The claims of North Korean “provocation” and that “North Korea’s pursuit of nuclear weapons is an urgent national security threat” is also baseless, not to mention hypocritical, coming from a country that has thousands of ICBMs that can deliver instant annihilation to anyplace on the planet—and has already done so in a nation it claims as an “ally.” Despite all the propaganda in the corporate media about the USS Carl Vinson carrier strike group, the arrival of a submarine carrying nuclear missiles and the deployment of THAAD on the Korean peninsula, the fact of the matter is that the United States has the ability to defend itself quite well from North Korean nukes without this absurd show of force.
Furthermore, there is no evidence that North Korea even has the ability to get missiles all the way to the U.S. mainland, much less Hawaii. They can barely get most of their missiles off the launchpad without them exploding. And even if they did, even if a few missiles got past the U.S. defenses, the retaliation would utterly destroy North Korea. So any aggression emanating from North Korea is tantamount to suicide. The Korean War has been on hold for 64 years and North Korea has never attacked a single country up to now. The U.S., however, has been at constant war. The tensions we are witnessing today are due to unprovoked U.S. aggression, although the corporate media is presenting it the other way around.
The statement ends with the line “we will maintain our close coordination and cooperation with our allies, especially the Republic of Korea and Japan, as we work together to preserve stability and prosperity in the region. The United States seeks stability and the peaceful denuclearization of the Korean peninsula.”
When the U.S. says it is going to use its military to “preserve stability and prosperity” and “seek peace,” everyone should already know by now that this is code for death and destruction. That the U.S. is “coordinating and cooperating” with its “allies” in the Republic of Korea and Japan should make everyone in those two countries quite alarmed. These nations are not allies, they are occupied territories, bases for the projection of U.S. military power into East Asia. These are vassal states, countries that exist only to serve “U.S. interests.” If it is in the interest of the United States to sacrifice the people in these nations on the altar of “freedom and democracy” you better believe that is what is going to happen.
O’Neill goes on to conclude:
South Korea is an important component of the US strategy of “containing China”, i.e. preventing the rise of an alternative element that might threaten the US’s hegemonic unipolar view of the world.
It suits US foreign policy very well indeed to be able to paint Kim Yong-Un as a dangerous and unpredictable madman. It helps justify the massive continued US military (and nuclear armed) presence in the region, including in South Korea, and maintaining 400 military bases to “contain China” and any other enemy du jour in the region. In that sense, Kim is very much Washington’s ‘useful idiot.’

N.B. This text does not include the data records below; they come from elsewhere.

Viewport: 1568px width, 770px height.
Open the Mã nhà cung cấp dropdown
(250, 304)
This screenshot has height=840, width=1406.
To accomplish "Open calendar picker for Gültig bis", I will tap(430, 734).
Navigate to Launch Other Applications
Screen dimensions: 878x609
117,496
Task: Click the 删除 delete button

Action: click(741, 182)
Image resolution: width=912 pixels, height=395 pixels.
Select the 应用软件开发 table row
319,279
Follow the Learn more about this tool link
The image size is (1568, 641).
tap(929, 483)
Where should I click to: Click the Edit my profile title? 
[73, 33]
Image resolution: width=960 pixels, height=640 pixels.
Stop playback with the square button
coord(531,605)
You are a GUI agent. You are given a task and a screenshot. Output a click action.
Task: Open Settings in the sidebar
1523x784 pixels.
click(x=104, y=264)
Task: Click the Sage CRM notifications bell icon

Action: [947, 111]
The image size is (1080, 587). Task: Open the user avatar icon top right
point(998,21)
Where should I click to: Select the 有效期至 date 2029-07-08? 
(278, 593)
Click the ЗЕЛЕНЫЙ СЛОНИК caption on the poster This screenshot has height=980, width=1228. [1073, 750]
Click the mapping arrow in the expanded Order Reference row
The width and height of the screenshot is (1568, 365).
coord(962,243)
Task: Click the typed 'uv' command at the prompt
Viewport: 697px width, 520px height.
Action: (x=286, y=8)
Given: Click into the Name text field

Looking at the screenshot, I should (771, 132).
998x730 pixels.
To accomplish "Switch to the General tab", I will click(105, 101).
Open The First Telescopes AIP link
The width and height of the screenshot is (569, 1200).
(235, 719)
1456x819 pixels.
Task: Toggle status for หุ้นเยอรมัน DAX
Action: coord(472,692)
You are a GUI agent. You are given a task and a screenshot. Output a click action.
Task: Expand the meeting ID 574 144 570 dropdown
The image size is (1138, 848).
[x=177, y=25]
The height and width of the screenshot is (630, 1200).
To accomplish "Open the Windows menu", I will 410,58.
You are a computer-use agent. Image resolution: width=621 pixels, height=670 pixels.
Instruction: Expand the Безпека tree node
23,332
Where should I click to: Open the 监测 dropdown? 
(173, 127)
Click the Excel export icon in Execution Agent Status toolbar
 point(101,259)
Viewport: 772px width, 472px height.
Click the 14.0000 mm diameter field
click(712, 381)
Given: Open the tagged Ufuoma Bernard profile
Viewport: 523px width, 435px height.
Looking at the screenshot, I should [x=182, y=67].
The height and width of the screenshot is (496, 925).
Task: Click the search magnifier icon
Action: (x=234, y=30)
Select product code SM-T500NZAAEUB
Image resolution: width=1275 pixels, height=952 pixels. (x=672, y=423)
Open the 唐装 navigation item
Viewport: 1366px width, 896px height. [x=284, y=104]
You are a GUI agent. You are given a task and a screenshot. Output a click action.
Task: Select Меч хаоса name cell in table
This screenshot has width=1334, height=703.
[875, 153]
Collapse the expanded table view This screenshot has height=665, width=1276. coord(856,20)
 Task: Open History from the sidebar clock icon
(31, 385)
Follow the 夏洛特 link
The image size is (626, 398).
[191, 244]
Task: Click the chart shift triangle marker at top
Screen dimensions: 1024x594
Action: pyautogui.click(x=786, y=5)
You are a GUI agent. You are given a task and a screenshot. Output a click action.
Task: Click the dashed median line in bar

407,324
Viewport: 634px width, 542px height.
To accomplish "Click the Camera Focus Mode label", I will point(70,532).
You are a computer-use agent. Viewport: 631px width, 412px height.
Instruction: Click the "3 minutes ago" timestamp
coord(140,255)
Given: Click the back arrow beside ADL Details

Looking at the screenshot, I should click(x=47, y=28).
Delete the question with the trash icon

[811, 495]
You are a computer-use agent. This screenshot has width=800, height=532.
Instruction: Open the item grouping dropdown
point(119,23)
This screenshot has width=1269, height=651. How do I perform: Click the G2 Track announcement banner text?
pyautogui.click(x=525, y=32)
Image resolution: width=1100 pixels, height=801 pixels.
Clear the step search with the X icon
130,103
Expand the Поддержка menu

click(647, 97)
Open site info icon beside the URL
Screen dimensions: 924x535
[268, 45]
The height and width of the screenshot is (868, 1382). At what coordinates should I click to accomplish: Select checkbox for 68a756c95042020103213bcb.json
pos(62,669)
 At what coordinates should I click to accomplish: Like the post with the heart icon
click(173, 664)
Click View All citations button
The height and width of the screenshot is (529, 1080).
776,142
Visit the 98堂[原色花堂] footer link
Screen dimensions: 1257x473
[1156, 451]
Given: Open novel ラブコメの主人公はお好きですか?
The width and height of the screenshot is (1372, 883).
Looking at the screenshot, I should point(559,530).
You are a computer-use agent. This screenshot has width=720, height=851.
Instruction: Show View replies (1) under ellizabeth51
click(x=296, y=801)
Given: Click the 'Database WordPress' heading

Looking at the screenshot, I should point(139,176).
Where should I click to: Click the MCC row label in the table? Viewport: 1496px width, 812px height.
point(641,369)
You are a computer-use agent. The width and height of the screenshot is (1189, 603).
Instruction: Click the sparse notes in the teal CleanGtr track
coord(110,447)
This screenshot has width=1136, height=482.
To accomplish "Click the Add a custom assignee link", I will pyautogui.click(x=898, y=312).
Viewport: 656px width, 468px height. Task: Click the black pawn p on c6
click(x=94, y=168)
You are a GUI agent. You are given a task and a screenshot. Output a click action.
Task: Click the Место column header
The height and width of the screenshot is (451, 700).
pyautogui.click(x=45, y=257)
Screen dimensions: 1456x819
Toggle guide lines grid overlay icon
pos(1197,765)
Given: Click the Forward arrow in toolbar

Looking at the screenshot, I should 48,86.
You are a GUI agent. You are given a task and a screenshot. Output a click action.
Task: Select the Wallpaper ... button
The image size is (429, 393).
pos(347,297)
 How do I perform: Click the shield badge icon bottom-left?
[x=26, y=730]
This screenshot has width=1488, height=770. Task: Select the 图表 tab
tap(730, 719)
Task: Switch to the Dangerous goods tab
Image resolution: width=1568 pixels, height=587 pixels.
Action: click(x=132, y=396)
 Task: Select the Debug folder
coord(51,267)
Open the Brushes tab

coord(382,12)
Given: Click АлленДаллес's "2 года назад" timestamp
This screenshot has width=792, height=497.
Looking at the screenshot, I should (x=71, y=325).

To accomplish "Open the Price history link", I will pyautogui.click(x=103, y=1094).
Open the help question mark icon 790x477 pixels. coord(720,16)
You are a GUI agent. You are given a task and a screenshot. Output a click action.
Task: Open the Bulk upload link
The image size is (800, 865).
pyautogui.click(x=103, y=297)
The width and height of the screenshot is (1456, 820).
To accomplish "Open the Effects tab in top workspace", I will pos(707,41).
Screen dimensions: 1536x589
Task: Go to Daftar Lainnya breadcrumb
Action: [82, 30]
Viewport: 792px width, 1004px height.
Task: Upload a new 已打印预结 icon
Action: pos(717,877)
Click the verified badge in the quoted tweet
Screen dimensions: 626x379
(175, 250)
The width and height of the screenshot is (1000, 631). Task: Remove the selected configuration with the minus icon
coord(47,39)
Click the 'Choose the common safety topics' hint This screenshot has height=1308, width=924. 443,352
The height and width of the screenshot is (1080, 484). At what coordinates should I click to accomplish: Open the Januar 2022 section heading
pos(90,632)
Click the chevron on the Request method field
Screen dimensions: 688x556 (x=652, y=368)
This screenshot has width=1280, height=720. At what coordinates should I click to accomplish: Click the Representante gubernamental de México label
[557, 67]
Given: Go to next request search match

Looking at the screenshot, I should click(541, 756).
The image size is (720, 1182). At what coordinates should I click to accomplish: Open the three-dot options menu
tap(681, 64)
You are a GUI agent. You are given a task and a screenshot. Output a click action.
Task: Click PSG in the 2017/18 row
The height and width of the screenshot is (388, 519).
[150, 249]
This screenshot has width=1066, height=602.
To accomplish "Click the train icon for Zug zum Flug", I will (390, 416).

The greater danger to peace and stability in the region comes from an even more dangerous and unpredictable egoist in the White House. That really is a worry.
Do Americans worry about the innocent South Koreans and Japanese who will be caught in the crossfire if/when the U.S. launches a preemptive strike against yet another country that has not attacked the U.S. nor poses any credible threat to their homeland? Does it bother anyone that such an attack is illegal under international law? Or that this senseless murder is committed in their name?
So far, this hasn’t been a problem for the American people. There is no reason to think this time will be any different.